И Слуцкий смотрит на меня иронически-пытливым оком.
Вопрос поставлен ребром.
Я не успеваю, не соображаю, что ответить.
— Нет, нет, я пошутил. Вы ведь будете только технической работницей. Беспартийные делать мировую революцию не могут. И потом мы и спрашивать вас не намерены — хотите вы у нас работать или нет. Мы вас мобилизуем и кончено. Как член профсоюза, вы обязаны подчиниться. А теперь я позвоню Горбачеву.
Слуцкий берет телефонную трубку:
— Цека Горнорабочих? Дайте Горбачева… Горбачев? Слушай, мы решили взять Солоневич в наш комитет. Да, да, конечно, технической работницей. Что? Не согласен? Почему? Пусть зайдет лично? Ладно, сейчас ее пришлю.
У меня екает сердце. Идти к Горбачеву? Зависеть еще раз от Горбачева?
— Товарищ Слуцкий, я вам очень благодарна за то, что вы хотите предоставить мне работу. Но право же, я для нее не подхожу. Посудите сами. Я политически еще так мало подкована, я боюсь, что не справлюсь.
Но моя хитрость не удается. Слуцкий, как говорят в Советской России «заел».
— /Мы/ (он как то особенно подчеркивает это «мы») считаем вас подходящей. Идите к Горбачеву. Ведь вы же не хотите, чтобы вас исключили из профсоюза за неподчинение профсоюзной дисциплине.
Еще бы я этого хотела!
Иду к Горбачеву.
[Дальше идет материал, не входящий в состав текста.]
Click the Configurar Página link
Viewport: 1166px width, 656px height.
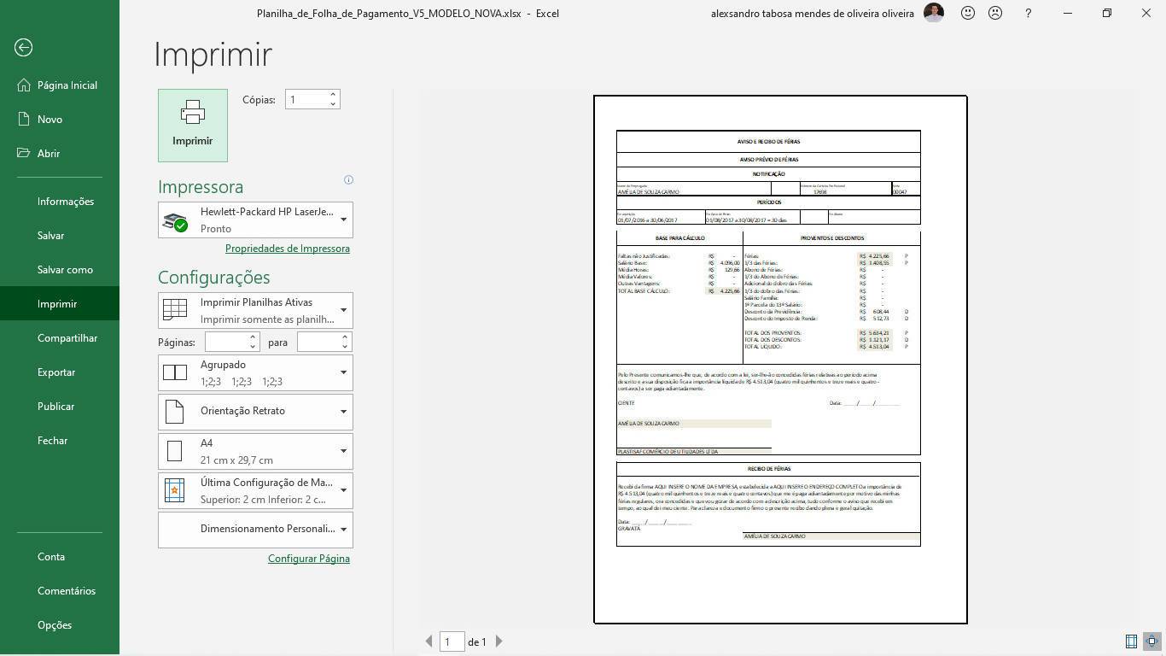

Что значит лишнее унижение для советского человека? Он и без того унижен, пришиблен, раздавлен так, как ни один гражданин другой страны. Порой сам себе становишься до того противным, что не хочется жить. Оттого-то в советской России царит озлобленное настроение, нервы у всех обнажены, достаточно мелочи, одного слова, толчка, иногда просто взгляда, чтобы тут же на улице, в магазине, в учреждении разыгрался самый гнусный, самый неприличный скандал.
Я шла по лестницам и коридорам и чувствовала себя, как очень часто и раньше, жалкой рабой. В буквальном смысле этого слова. Снова и снова овладевало страстное, безудержное желание бежать от этой проклятой сатанинской власти, которая не дает человеку даже возможности самому выбирать себе работу, которая закабалила стошестидесятимиллионный народ, ограбила его, уничтожила лучших его сынов и с бесконечной наглостью обманывает весь мир, утверждая, что создала царство социализма. Бежать, да, бежать. Пусть заграницей я буду голодать и нуждаться, но я буду чувствовать себя человеком, а не машиной в руках каких то проходимцев.
* * *
Но вот и центральный комитет Профсоюза горнорабочих. Он, как один из наиболее производственных союзов, помещается тоже в привилегированном четвертом этаже. Вхожу в дверь, на которой гордо красуется:
Президиум
Огромная комната с ярко начищенным паркетом. В самом конце ее стол, за которым сидит белокурая, гладко причесанная женщина, которая при более близком контакте оказывается латышкой. Это тип старой коммунистки на вид спокойной и простой женщины, на самом же деле самым опасным и безжалостным элементом. Для них, отъевшихся и обюрократившихся, не существует ничего, кроме сухой догмы. Человек, как таковой, никакой роли не играет. Сидят такие коммунистки — землячки в миниатюре — обычно на местах секретарш у главков, реальной работы у них никакой, нужна только «пролетарская бдительность». Часто они заведуют также отделом личного состава какого-нибудь ответственного учреждения и это хуже всего. Об этих представительницах господствующей в России партии мне придется рассказать побольше, но уже в другом месте.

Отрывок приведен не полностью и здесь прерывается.